Y cuando termina, cuando se encienden las luces y una vuelve caminando con los pies destrozados, el móvil temblando de vídeos y el corazón haciendo ruido, ya sabemos lo que viene.

Volver al chat.

Mandar el primer mensaje.

Decir: “Chicas… ¿habéis visto lo que hizo en tal canción?”

Y empezar, sin darnos cuenta, a prepararnos para el próximo.

Comments

10 respuestas a «Lo que una fan de Luis Miguel hace antes de un concierto»

  1. Avatar de Lidia
    Lidia

    ¡Que bonito lo has explicado!
    Me ha encantado, lo que describes es la verdad, es una ilusión tremenda antes, durante y después de cada concierto.
    Aunque yo añadiría que cuando ves que se está acabando el concierto la alegría se convierte por unos minutos en tristeza, en llanto, porque termina…. porque no quieres que acabe, ojalá durará eternamente….

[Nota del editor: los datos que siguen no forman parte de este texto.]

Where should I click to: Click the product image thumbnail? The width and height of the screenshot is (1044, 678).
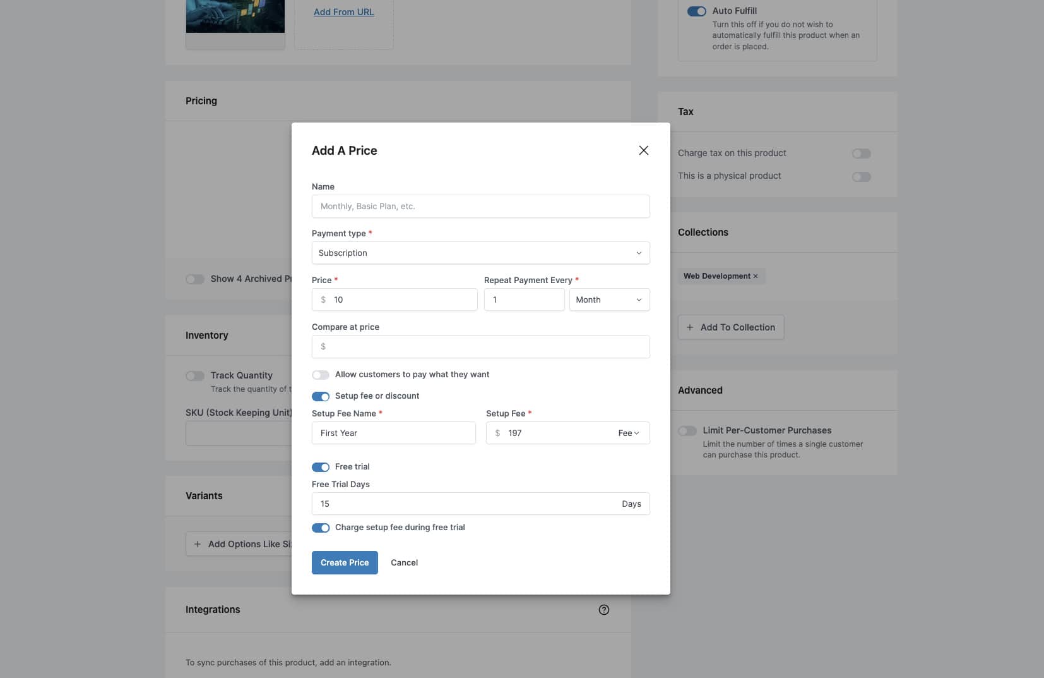coord(235,16)
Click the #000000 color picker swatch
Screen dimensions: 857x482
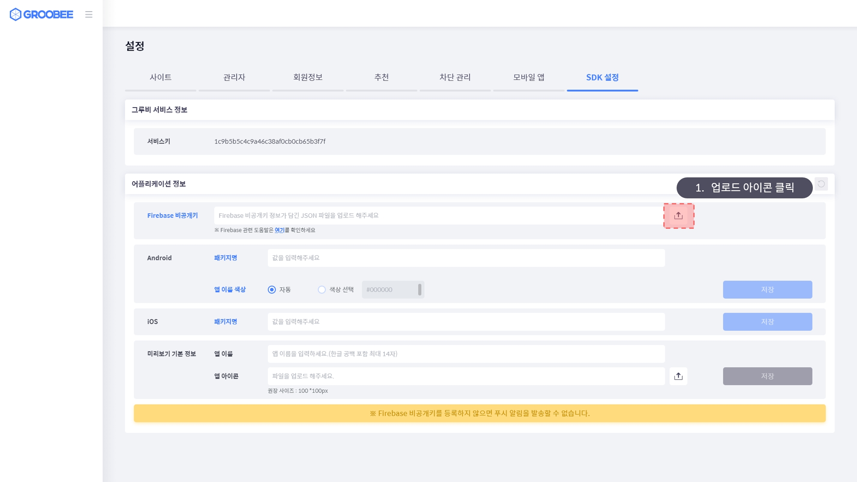pos(420,290)
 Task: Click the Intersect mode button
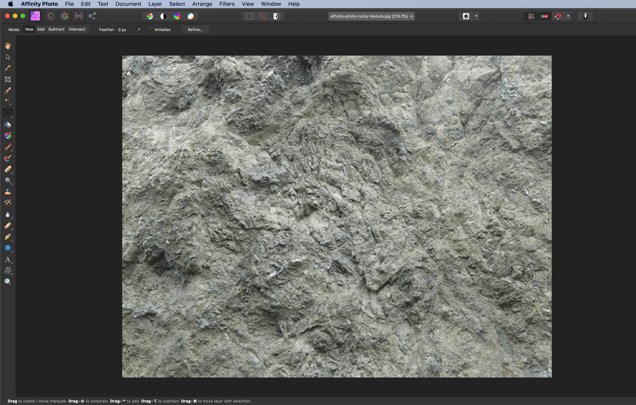tap(77, 29)
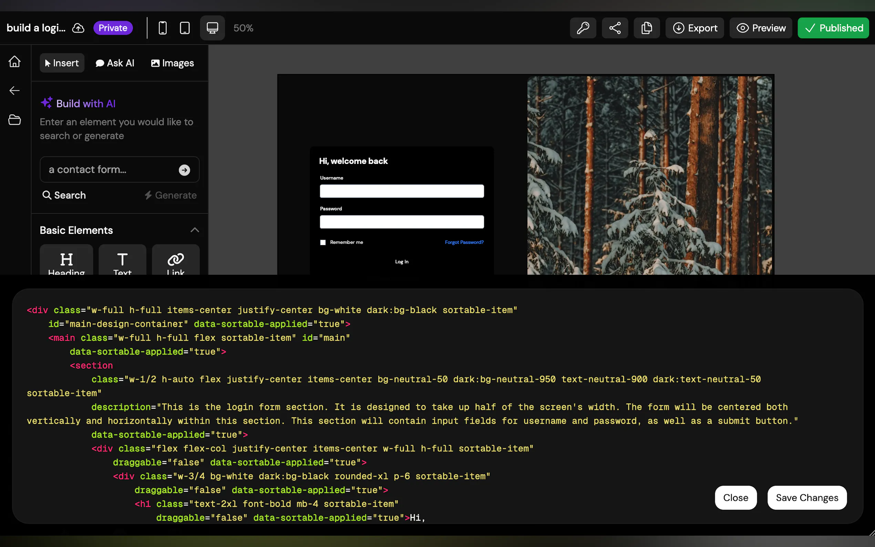Viewport: 875px width, 547px height.
Task: Toggle the Private visibility badge
Action: pos(113,28)
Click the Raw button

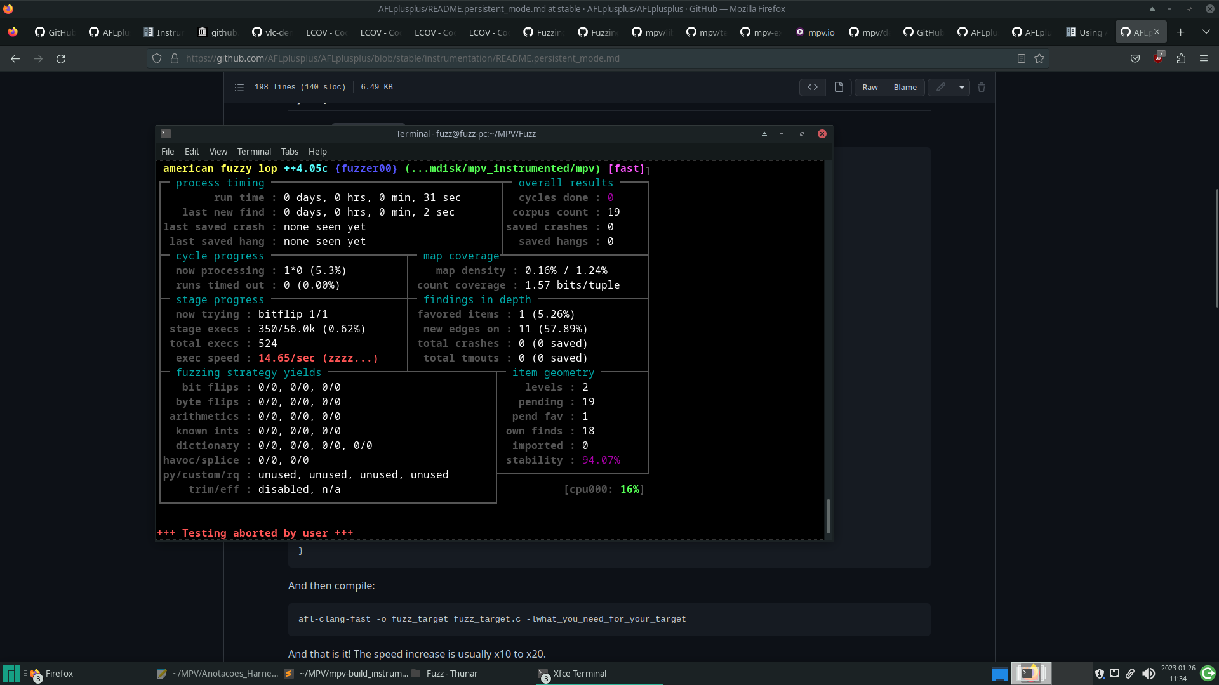pyautogui.click(x=869, y=88)
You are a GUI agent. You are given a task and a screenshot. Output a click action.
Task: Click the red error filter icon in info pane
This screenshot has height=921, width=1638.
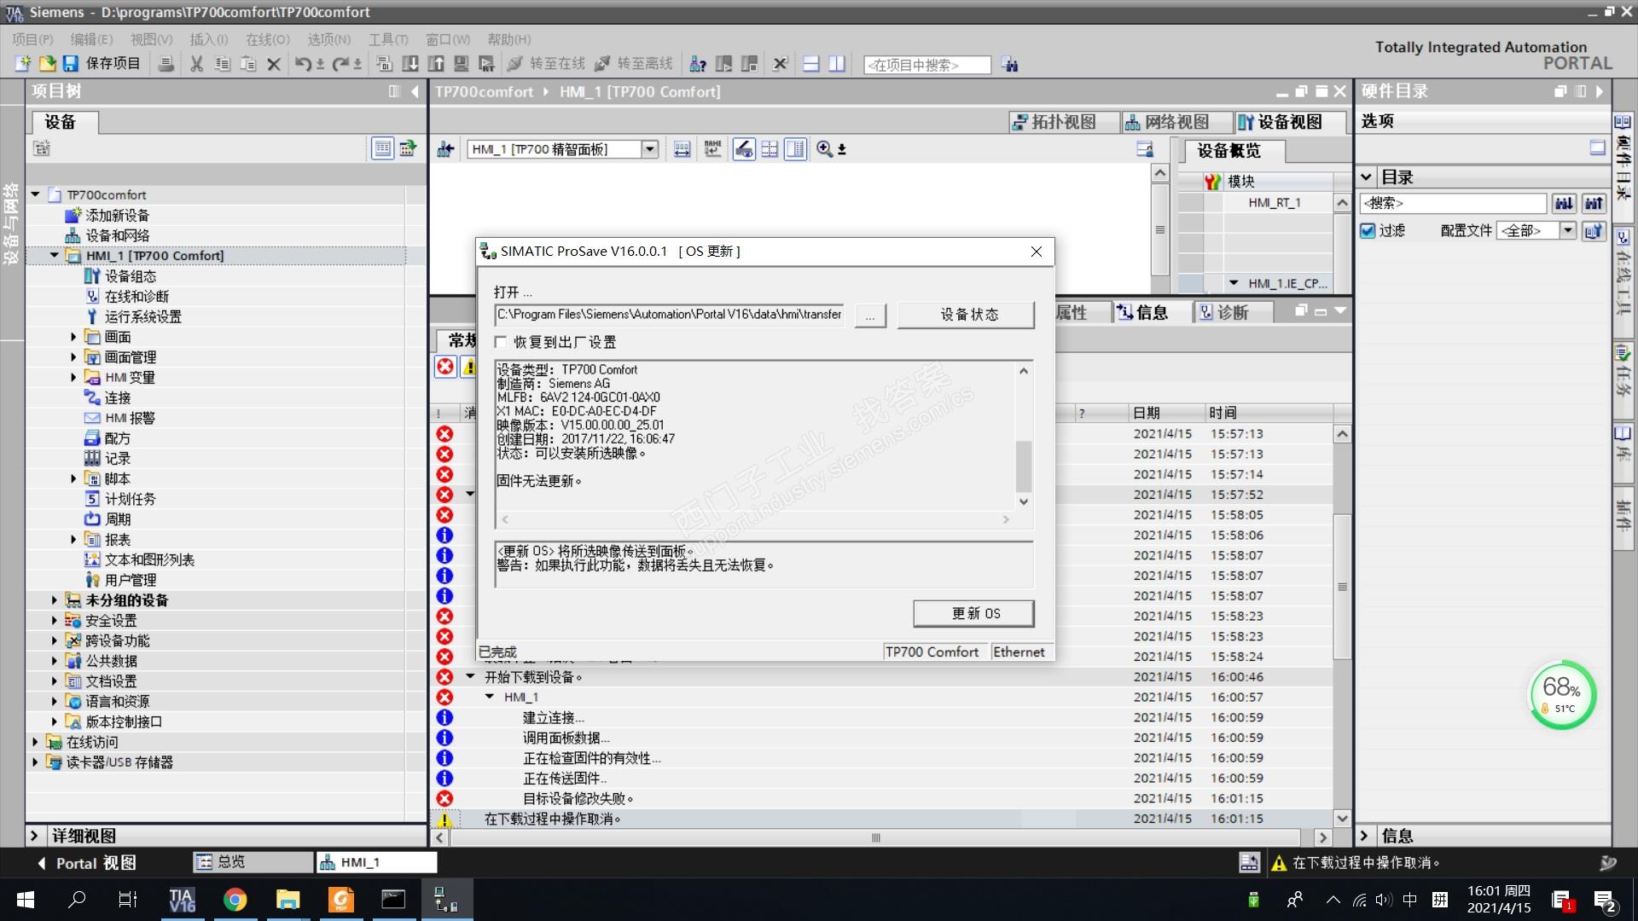click(445, 367)
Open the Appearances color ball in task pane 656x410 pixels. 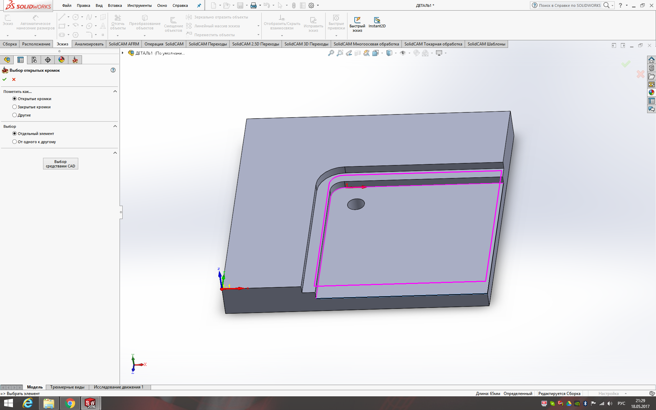[652, 92]
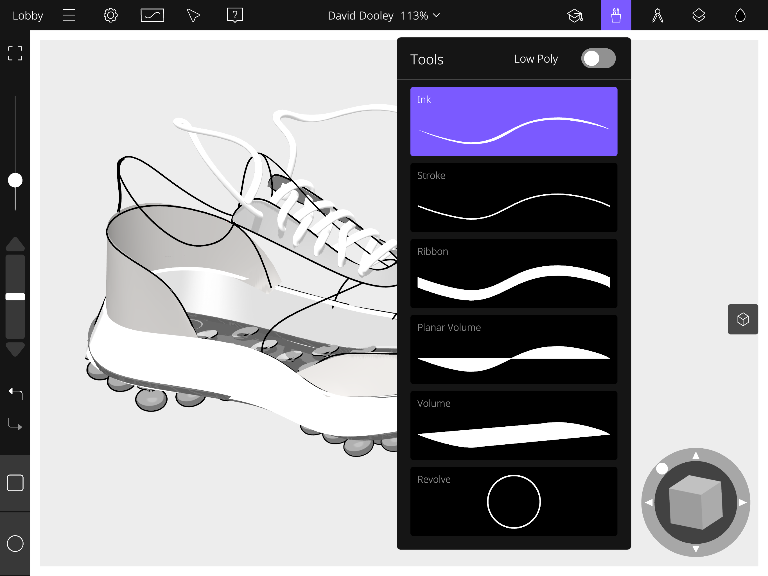Expand the 113% zoom dropdown

[436, 15]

    1. Avatar de veritomonetta

      Muy buena aportación, escribiré uno sobre el después!! Buena idea Lidia

  2. Avatar de Israel Diego Vázquez
    Israel Diego Vázquez

    Esa misma sensación,esos mismos sentimientos los viví cuando fui a verlo hace dos años,fue una experiencia que no tengo palabras para describirlo,verlo en el escenario,es algo que no lo puedes creer,estar cerca del sol hasta la piel se te eriza,lo vivido puedo decir que puedo morir en paz,un abrazo amiga y gracias por compartirnos todas estas experiencias,desde Monterrey México hasta mi amada Argentina 🇦🇷

    1. Avatar de veritomonetta

      Desde España un abrazo gigante!!!

      1. Avatar de Rosa Maria Gudiño
        Rosa Maria Gudiño

        La emoción y el netvio de prepararse para un show cada elemento que vamos a necesitar.
        El estar en la fila número 1000- 2000.
        Y principalmente ver en las fechas si está tu ciudad en la lista de presentaciones.
        Todo eso y mas vive una fan antes de estar esperando a que salga ese sol hermoso que hará brillar la noche

  3. Avatar de Marianela
    Marianela

    Querida Verito, gracias por transmitir tantas emociones, has dicho la pura verdad, felicidades por tu escrito tan bello.

    un abrazo desde Chile
    Marianela

    1. Avatar de veritomonetta

      Mil gracias Marianela!!!! Besotes

  4. Avatar de M. Candela Fernández
    M. Candela Fernández

    Querida Verito:
    Que gran placer es leerte siempre, es un mimo al alma… son tan exactas tus palabras hacia Nuestro Sol, hacia cada fan, que como siempre te digo, nos representas como pocas al expresarte porque artista hay uno solo y se llama «Luis Miguel», el resto, no cuenta.
    Cada momento es único, antes, durante y después de cada presentación. Solo quienes somos fans podemos entender lo que se siente, el corazón explota de felicidad, nervios, ansiedad y cuanta emoción anda dando vueltas por ahí, se nos pega.
    Un gran abrazo desde Mar del Plata, Provincia de Buenos Aires, Argentina.